YOUR TASK: Could you rewrite everything from the line containing "Open the Каталог button" down to the line containing "will pyautogui.click(x=1313, y=445).", replacing "hamburger" with "three-bar" and leaving all else unchanged?

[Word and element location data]
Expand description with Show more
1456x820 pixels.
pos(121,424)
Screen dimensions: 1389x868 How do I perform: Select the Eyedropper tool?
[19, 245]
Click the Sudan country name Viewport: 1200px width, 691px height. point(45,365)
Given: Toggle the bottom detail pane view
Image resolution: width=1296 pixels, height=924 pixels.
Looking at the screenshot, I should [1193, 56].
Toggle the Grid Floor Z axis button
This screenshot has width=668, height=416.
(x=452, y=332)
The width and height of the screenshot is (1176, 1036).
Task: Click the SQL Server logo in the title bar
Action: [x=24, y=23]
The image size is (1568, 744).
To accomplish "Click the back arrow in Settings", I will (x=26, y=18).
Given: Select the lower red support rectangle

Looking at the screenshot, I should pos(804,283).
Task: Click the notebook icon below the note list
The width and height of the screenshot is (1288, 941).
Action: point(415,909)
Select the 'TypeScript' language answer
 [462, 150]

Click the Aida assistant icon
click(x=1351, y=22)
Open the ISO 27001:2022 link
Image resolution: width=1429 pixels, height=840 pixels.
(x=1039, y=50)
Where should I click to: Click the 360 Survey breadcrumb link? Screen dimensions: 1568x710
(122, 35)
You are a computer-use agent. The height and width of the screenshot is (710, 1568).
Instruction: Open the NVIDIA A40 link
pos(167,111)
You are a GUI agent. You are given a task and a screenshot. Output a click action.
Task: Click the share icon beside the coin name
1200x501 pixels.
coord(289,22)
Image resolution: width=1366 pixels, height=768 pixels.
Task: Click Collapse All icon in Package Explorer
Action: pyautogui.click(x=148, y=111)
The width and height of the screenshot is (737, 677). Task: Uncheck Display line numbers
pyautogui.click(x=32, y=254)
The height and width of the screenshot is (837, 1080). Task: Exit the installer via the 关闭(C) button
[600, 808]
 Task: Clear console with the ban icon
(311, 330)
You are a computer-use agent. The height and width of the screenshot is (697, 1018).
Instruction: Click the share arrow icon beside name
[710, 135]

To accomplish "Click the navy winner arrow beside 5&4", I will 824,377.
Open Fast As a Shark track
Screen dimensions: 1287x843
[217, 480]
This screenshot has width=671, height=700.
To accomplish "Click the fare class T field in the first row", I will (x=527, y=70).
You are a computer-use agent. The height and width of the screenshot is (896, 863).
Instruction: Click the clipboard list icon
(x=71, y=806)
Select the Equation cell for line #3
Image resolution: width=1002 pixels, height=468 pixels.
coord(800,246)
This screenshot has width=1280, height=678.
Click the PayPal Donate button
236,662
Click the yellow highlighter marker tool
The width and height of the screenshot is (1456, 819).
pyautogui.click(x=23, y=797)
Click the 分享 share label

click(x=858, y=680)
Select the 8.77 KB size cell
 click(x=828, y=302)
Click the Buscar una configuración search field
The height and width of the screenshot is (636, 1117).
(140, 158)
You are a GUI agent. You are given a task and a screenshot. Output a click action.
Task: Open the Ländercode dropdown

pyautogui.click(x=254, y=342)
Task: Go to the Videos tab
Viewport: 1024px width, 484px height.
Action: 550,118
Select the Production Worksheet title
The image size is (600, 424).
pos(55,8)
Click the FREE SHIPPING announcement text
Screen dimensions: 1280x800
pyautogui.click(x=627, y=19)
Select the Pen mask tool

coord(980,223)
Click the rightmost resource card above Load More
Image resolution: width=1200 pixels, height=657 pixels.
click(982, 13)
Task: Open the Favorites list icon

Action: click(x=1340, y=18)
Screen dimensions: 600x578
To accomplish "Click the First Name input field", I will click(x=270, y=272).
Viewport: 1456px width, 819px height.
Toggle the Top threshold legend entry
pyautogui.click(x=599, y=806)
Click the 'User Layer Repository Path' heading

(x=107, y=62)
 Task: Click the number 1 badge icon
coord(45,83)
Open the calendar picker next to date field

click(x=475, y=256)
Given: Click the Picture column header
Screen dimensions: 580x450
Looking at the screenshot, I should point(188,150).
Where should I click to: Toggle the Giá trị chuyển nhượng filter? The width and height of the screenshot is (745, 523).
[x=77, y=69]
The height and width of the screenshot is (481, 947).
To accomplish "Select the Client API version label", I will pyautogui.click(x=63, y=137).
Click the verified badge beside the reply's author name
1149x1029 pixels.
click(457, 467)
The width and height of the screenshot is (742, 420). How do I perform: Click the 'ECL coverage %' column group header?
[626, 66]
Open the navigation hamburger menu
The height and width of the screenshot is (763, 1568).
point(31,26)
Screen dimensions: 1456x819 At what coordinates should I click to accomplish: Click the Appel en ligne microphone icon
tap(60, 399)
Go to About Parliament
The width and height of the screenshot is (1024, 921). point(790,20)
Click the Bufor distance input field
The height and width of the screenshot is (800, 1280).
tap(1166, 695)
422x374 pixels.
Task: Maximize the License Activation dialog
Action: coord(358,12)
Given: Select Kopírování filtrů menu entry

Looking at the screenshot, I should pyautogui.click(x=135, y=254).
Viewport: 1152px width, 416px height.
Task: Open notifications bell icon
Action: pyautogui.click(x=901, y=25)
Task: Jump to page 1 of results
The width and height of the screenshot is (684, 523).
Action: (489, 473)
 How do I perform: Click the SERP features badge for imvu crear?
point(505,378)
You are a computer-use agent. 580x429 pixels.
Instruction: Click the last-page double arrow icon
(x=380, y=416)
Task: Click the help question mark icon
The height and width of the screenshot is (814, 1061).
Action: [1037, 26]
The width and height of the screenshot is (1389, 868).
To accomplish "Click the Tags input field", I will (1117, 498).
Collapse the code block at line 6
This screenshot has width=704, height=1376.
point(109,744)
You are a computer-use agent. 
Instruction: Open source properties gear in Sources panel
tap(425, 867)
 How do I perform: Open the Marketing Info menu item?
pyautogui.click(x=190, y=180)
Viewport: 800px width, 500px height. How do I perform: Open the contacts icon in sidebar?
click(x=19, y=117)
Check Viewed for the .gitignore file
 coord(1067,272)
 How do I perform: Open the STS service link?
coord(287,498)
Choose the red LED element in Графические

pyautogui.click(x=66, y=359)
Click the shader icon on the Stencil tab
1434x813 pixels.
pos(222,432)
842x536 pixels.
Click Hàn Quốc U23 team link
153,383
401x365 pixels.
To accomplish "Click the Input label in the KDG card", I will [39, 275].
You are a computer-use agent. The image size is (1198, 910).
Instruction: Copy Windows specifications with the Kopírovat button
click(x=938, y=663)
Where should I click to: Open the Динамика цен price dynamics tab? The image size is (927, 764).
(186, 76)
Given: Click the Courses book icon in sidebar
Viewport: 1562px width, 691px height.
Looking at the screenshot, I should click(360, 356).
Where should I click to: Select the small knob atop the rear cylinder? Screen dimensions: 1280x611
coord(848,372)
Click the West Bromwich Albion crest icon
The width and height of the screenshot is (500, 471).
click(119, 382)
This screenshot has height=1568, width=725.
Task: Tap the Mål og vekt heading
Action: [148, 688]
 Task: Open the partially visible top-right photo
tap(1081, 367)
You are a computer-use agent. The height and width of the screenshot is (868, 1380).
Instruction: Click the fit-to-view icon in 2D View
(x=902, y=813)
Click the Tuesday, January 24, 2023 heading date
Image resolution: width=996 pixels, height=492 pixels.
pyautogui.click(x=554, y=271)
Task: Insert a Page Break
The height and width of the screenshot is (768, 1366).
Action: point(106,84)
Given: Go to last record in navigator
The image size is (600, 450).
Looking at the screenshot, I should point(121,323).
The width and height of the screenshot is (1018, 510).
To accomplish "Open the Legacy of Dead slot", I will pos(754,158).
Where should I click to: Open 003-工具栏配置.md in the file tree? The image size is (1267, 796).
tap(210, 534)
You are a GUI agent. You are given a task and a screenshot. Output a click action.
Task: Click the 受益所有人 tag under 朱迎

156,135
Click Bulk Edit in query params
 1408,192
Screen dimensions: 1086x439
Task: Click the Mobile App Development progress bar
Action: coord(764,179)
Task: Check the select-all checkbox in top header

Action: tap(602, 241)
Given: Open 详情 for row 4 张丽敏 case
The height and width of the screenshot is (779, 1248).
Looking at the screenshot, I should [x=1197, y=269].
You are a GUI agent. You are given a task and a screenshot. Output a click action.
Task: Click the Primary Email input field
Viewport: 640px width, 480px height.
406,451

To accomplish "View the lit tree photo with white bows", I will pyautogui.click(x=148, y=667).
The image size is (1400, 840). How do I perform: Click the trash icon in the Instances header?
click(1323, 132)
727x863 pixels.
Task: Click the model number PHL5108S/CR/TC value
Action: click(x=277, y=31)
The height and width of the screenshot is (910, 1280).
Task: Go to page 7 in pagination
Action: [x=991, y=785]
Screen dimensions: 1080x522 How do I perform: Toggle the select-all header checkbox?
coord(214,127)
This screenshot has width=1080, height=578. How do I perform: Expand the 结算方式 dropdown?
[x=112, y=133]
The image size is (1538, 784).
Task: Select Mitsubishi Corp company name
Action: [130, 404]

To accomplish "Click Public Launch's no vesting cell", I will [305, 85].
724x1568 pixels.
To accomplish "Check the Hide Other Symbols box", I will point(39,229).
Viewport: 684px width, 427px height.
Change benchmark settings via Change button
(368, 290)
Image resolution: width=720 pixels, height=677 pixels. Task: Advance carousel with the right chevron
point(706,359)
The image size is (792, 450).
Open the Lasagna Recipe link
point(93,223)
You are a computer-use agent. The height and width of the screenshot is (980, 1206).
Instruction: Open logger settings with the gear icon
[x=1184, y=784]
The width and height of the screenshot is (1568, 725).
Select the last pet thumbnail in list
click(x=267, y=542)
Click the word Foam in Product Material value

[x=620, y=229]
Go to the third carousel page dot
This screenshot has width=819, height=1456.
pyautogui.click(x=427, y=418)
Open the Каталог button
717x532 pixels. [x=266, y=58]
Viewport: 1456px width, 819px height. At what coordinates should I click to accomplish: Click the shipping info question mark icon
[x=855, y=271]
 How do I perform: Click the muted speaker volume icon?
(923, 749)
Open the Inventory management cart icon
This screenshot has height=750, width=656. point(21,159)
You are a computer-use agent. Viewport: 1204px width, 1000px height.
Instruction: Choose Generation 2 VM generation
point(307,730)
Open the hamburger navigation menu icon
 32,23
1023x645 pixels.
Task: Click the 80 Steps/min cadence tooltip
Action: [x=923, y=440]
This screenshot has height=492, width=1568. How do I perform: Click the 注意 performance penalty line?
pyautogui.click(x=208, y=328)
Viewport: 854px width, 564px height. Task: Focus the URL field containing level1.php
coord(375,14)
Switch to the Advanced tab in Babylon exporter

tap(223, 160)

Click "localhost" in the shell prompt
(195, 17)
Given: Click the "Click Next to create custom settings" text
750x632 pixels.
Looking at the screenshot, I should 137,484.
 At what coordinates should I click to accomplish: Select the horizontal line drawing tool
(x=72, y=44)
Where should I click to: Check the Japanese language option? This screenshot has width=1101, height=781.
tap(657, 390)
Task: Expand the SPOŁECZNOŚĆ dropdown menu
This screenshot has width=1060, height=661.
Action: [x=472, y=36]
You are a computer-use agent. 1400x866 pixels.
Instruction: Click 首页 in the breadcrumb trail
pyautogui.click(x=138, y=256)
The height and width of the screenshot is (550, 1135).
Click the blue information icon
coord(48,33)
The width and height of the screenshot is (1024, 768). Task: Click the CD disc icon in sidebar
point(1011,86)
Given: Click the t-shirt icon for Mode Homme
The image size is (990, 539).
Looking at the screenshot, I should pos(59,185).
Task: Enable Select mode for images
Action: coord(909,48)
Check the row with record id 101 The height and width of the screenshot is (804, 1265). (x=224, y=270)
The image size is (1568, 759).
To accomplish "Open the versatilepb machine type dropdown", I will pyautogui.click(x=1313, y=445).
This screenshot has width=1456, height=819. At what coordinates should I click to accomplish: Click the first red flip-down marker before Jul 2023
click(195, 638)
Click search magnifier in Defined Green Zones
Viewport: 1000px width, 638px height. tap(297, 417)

EXERCISE ANSWER:
Open the Каталог button
717x532 pixels. [x=266, y=58]
Viewport: 1456px width, 819px height. At what coordinates should I click to accomplish: Click the shipping info question mark icon
[x=855, y=271]
 How do I perform: Click the muted speaker volume icon?
(923, 749)
Open the Inventory management cart icon
This screenshot has height=750, width=656. point(21,159)
You are a computer-use agent. Viewport: 1204px width, 1000px height.
Instruction: Choose Generation 2 VM generation
point(307,730)
Open the three-bar navigation menu icon
 32,23
1023x645 pixels.
Task: Click the 80 Steps/min cadence tooltip
Action: [x=923, y=440]
This screenshot has height=492, width=1568. How do I perform: Click the 注意 performance penalty line?
pyautogui.click(x=208, y=328)
Viewport: 854px width, 564px height. Task: Focus the URL field containing level1.php
coord(375,14)
Switch to the Advanced tab in Babylon exporter

tap(223, 160)

Click "localhost" in the shell prompt
(195, 17)
Given: Click the "Click Next to create custom settings" text
750x632 pixels.
Looking at the screenshot, I should 137,484.
 At what coordinates should I click to accomplish: Select the horizontal line drawing tool
(x=72, y=44)
Where should I click to: Check the Japanese language option? This screenshot has width=1101, height=781.
tap(657, 390)
Task: Expand the SPOŁECZNOŚĆ dropdown menu
This screenshot has width=1060, height=661.
Action: [x=472, y=36]
You are a computer-use agent. 1400x866 pixels.
Instruction: Click 首页 in the breadcrumb trail
pyautogui.click(x=138, y=256)
The height and width of the screenshot is (550, 1135).
Click the blue information icon
coord(48,33)
The width and height of the screenshot is (1024, 768). Task: Click the CD disc icon in sidebar
point(1011,86)
Given: Click the t-shirt icon for Mode Homme
The image size is (990, 539).
Looking at the screenshot, I should pos(59,185).
Task: Enable Select mode for images
Action: coord(909,48)
Check the row with record id 101 The height and width of the screenshot is (804, 1265). (x=224, y=270)
The image size is (1568, 759).
To accomplish "Open the versatilepb machine type dropdown", I will pyautogui.click(x=1313, y=445).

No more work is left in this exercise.